Having seen that experience with Microsoft Team Foundation Server (TFS) is appreciated in several potential freelance projects, I decided to take a look at TFS 2012.
I did that by installing TFS 2012 on a virtual server and connecting VS Ultimate 2012 to it. The basics about work items, source control and builds looked straigt forward enough, and in no time flat I had TFS automatically building on every check in.
To get a better overview of what TFS 2012 has to offer, I read this book:
It stays quite high level and describes what is possible, without getting into details about how to actually set up the procedures. Lots of screenshots though.
It is clear that the TFS ecosystem is indeed a very strong player in the Application Lifecycle Management (ALM) area.
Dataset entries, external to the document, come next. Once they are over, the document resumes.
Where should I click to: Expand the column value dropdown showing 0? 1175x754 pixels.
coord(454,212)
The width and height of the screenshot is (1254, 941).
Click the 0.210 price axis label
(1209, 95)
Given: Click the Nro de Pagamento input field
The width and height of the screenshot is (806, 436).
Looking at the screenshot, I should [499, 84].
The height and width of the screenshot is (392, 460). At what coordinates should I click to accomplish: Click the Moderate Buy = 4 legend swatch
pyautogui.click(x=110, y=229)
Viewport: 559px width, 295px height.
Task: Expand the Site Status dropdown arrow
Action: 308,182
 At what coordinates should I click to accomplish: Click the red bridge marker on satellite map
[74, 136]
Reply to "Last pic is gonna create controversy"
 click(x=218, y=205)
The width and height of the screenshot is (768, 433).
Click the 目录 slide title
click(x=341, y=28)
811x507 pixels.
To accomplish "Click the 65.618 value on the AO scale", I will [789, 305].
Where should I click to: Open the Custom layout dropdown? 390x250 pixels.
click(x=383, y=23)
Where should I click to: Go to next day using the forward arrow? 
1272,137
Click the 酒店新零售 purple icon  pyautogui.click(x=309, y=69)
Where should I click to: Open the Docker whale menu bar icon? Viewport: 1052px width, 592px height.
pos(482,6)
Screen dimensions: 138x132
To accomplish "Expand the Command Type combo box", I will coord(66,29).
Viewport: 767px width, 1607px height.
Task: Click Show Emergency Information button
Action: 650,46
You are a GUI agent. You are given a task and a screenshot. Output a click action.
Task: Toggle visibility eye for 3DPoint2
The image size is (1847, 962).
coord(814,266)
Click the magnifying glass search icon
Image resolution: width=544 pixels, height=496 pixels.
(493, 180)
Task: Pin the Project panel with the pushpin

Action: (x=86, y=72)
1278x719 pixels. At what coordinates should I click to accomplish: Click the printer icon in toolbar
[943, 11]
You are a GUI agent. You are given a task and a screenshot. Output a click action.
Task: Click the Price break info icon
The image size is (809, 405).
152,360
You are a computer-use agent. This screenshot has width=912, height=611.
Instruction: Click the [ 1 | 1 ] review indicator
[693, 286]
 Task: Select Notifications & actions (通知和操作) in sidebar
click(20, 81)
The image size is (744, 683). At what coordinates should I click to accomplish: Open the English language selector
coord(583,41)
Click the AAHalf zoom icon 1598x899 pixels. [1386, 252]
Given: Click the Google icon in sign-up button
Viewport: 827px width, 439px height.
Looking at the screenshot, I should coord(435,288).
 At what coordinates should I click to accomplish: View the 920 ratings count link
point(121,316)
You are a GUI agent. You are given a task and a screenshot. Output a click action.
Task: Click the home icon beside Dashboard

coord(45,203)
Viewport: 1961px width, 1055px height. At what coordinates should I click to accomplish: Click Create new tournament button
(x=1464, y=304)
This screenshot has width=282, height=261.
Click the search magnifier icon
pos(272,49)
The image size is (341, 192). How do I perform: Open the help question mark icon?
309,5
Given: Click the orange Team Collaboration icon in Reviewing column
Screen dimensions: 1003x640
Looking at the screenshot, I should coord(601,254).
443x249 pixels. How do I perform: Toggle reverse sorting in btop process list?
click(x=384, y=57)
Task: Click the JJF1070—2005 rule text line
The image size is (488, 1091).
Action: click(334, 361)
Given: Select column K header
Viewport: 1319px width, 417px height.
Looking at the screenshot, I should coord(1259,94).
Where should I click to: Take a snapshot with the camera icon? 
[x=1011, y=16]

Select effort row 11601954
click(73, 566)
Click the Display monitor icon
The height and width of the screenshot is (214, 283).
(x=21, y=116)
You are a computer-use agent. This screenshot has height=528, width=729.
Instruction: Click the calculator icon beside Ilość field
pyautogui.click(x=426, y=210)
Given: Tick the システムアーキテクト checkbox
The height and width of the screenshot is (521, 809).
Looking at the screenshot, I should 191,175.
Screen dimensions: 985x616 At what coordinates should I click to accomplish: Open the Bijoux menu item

No question about Microsoft taking agile development practices seriously.
TFS and Visual Studio handles everything one would need with respect to issue handling, sprint monitoring and (manual and unit) testing, but also offers some quite advanced code visualization tools. I especially found it interesting the way one could describe (by drawing diagrams) the intended code organization and layering, and then have TFS/Visual Studio validate the code on check in against these intentions. How well this works is in practice, I am not too sure of. Anybody got any real experience with this?
It should be possible to create a very automatic and reliable build/test setup, by automatically deploying to virtual machines (in a "lab") as part of the build process. However, to enable this and get the most from TFS one also must install Sharepoint, SQL Server Reporting Services, Microsoft Test Manager, System Center Operations Manager and System Center Virtual Machine Manager - IMHO a pretty big setup for a small development organization.